* Material provided:
------------------------
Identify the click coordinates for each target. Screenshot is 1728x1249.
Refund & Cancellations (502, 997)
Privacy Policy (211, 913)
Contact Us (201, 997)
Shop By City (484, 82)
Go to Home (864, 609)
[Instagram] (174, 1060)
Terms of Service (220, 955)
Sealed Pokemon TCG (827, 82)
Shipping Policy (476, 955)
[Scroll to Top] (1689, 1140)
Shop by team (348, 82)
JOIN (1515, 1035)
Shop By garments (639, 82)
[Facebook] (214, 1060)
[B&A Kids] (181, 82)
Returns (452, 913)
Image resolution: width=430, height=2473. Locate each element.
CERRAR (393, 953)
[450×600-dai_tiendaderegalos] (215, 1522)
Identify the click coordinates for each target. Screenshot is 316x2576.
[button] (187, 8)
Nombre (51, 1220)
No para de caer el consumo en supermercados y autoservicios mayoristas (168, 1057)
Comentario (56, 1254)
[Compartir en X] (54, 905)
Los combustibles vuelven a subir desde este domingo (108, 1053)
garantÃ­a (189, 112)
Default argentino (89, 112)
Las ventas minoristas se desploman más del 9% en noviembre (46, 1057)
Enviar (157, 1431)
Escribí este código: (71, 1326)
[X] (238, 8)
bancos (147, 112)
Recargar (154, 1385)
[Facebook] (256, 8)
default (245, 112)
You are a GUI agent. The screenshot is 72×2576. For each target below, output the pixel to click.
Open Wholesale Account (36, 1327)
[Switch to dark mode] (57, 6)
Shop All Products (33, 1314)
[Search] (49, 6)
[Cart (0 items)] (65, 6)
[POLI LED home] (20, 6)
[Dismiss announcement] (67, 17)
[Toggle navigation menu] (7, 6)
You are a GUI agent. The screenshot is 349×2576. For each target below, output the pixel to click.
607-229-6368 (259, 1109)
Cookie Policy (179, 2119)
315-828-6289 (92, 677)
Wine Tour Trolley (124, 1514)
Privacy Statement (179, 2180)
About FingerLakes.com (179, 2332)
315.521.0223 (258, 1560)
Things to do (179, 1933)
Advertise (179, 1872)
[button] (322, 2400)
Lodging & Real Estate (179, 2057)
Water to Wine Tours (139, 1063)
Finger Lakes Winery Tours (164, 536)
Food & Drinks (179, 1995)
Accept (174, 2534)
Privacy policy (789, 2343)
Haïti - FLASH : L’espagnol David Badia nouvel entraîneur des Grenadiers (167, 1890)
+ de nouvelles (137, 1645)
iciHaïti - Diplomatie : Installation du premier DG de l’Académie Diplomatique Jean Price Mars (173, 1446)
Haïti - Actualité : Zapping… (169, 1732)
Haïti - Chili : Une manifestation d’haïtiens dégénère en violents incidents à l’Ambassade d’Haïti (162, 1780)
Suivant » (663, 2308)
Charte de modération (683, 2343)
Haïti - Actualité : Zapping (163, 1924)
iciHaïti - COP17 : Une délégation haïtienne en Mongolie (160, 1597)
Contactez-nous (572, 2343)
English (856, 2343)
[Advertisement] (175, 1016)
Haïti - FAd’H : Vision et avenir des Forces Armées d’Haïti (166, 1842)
------------------------
* Aim of the exercise: Copy out the lines of the data where the word "Zapping" can be found.

* Solution to this exercise:
Haïti - Actualité : Zapping… (169, 1732)
Haïti - Actualité : Zapping (163, 1924)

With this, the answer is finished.